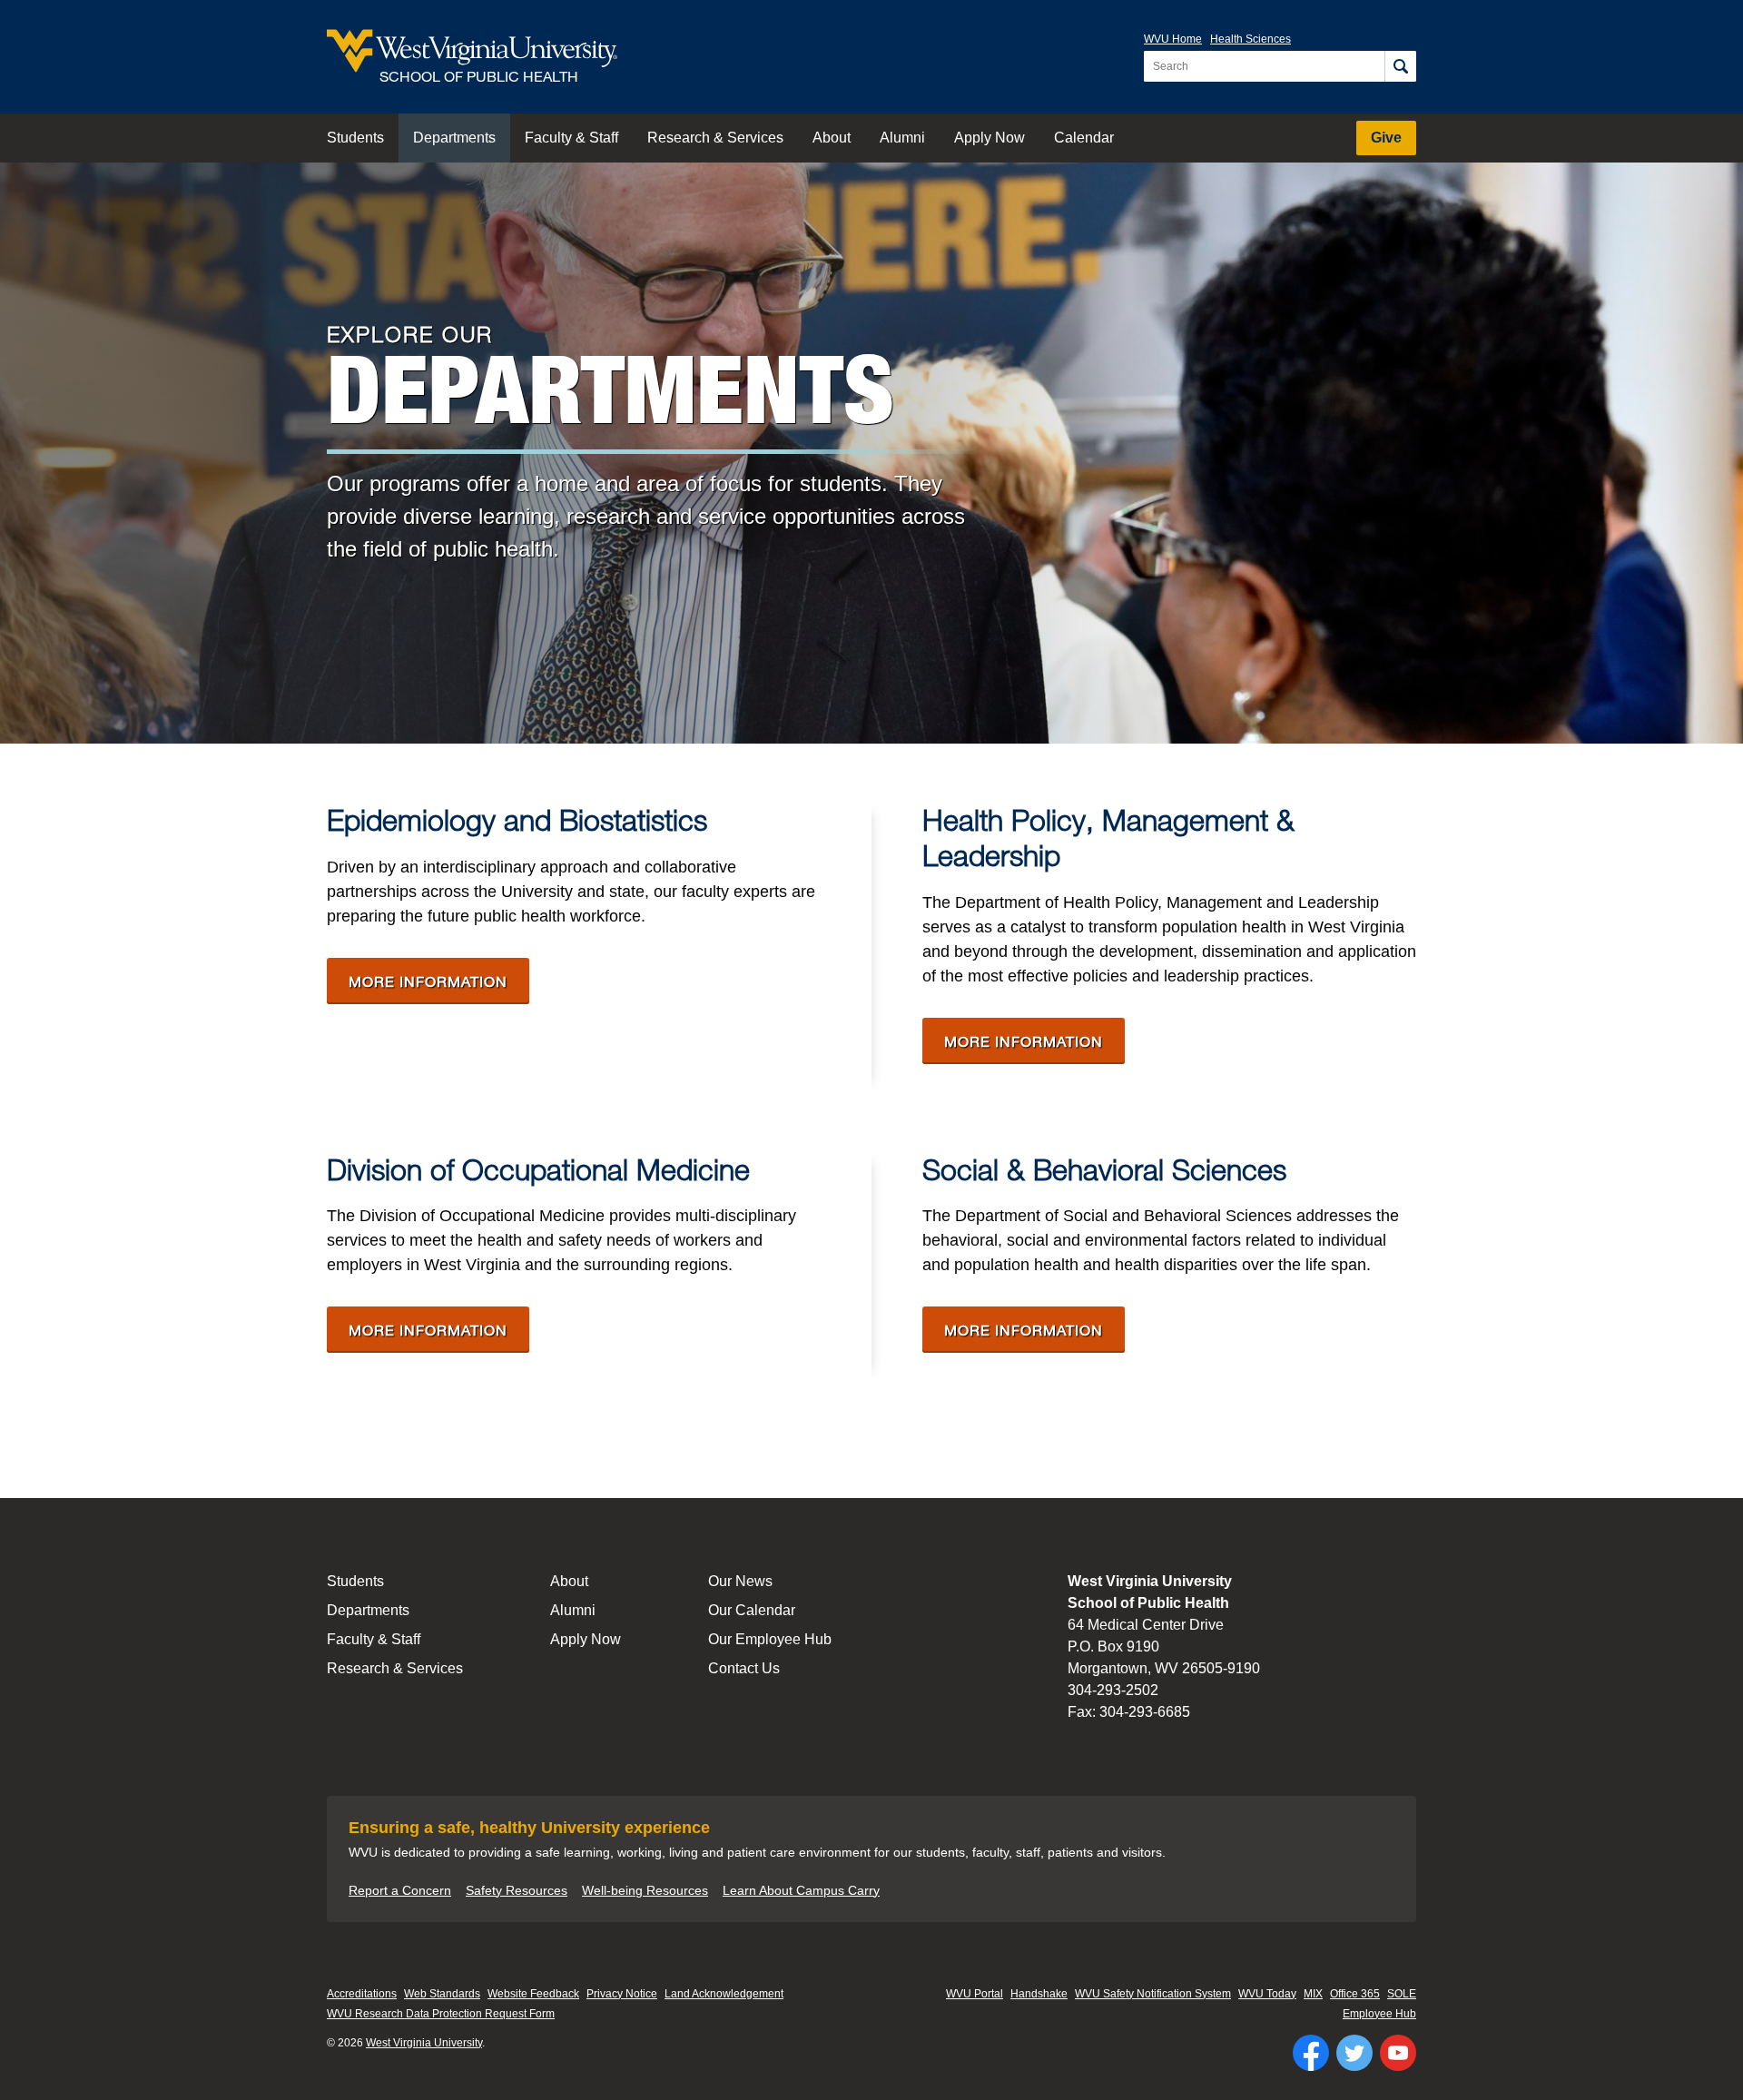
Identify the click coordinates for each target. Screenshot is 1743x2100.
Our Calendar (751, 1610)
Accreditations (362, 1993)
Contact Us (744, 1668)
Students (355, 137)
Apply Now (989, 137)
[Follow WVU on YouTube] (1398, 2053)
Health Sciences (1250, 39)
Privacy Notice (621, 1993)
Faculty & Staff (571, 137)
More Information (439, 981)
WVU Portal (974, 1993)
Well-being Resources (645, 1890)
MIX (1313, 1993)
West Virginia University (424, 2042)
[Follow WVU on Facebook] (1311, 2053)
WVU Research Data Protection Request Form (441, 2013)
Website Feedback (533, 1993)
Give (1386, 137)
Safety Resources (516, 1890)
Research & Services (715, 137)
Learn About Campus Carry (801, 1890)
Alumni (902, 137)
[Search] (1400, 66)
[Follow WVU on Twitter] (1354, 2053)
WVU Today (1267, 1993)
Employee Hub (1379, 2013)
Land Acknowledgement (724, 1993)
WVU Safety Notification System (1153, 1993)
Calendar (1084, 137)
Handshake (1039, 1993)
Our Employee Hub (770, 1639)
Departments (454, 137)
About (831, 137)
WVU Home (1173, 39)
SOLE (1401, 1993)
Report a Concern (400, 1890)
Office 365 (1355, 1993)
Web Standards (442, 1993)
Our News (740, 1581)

- [WHAT YOU WILL DO]: Keeping every character as it is, restate the lines above that run from the line with "Employee Hub (1379, 2013)" through the line with "Web Standards (442, 1993)", both included, and nothing else.

- [REPLY]:
Employee Hub (1379, 2013)
Land Acknowledgement (724, 1993)
WVU Safety Notification System (1153, 1993)
Calendar (1084, 137)
Handshake (1039, 1993)
Our Employee Hub (770, 1639)
Departments (454, 137)
About (831, 137)
WVU Home (1173, 39)
SOLE (1401, 1993)
Report a Concern (400, 1890)
Office 365 (1355, 1993)
Web Standards (442, 1993)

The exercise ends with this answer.